O presidente nacional do PMDB e vice-presidente da República, Michel Temer (SP), em entrevista publicada neste domingo (31) no jornal Folha de S. Paulo afirmou que o “PMDB não quer mais o papel de ‘noiva preferida’”. E que o Partido deverá ter candidato a presidente em 2018.

Sobre o PMDB, Temer acrescentou ainda que “Não há distribuição de cargos. O que há na democracia é a participação no governo. Quem é que deve participar? Aqueles que apoiam o governo. Às vezes dizem que o PMDB quer cargos. Eu brinco que se um dia o PMDB chegar à Presidência da República, para não sermos acusados de fisiológicos, nós não vamos indicar ninguém. Nem ministro, nem autarquias…”

Leia abaixo alguns trechos da entrevista com o presidente Michel Temer:

Folha de S.Paulo – Como é lidar com a distribuição de cargos no segundo escalão entre os partidos aliados?

Michel Temer – Não há distribuição de cargos. O que há na democracia é a participação no governo. Quem é que deve participar? Aqueles que apoiam o governo. Às vezes dizem que o PMDB quer cargos. Eu brinco que se um dia o PMDB chegar à Presidência da República, para não sermos acusados de fisiológicos, nós não vamos indicar ninguém. Nem ministro, nem autarquias…

O problema disso é quando um partido se vale de chantagem. O fisiologismo não vem pela simples indicação, mas pela prática de toma-lá-dá-cá. E todos os partidos fazem no Congresso.

Nos dois meses que estou à frente não tem tido isso. E olhe que conseguimos aprovar medidas dificílimas. Aprovamos o ministro Fachin [para o STF], e não houve nenhuma chantagem, entre aspas.

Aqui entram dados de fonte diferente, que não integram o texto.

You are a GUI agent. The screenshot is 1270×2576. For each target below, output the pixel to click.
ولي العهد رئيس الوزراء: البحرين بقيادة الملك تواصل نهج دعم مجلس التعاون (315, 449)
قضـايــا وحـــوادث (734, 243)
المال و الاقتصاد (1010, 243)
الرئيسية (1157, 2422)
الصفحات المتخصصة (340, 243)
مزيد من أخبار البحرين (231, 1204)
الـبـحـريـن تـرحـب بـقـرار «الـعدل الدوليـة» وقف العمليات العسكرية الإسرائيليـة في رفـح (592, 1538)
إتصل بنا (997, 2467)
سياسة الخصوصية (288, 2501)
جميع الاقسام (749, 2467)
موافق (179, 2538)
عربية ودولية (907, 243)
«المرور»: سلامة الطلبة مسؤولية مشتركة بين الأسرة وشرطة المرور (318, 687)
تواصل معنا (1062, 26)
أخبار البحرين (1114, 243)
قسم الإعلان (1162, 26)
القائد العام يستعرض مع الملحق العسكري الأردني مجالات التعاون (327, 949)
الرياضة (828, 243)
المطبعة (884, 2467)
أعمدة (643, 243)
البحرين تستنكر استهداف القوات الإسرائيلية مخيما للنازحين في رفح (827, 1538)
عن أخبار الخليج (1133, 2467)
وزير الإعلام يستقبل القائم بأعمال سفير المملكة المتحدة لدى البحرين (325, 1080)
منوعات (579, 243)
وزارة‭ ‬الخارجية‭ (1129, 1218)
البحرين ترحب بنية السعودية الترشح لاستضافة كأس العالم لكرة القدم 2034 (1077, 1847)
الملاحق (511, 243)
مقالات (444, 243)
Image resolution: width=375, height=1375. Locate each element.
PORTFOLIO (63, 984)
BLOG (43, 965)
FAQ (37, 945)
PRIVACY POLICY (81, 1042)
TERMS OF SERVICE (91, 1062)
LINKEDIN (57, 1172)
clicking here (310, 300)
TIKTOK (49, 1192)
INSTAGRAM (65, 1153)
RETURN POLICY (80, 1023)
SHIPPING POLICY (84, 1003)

Não podemos tratar a distribuição de cargos como se fosse apenas compra de voto. Estamos distribuindo funções para que todos governem juntos.

Folha de S.Paulo – O sr. faz autocrítica como governo. E a imagem de fisiológico não nasce do nada. O sr. faz autocrítica sobre o PMDB?

Michel Temer – Falo dos acertos, o primeiro foi ter reconstruído a democracia no país. Temos a maioria dos prefeitos, dos vereadores, dos deputados federais, senadores. Por que o PMDB é sempre prestigiado? Pelas teses do passado e pelas teses que vem levantando ao longo do tempo, uma delas é a responsabilidade com a governabilidade.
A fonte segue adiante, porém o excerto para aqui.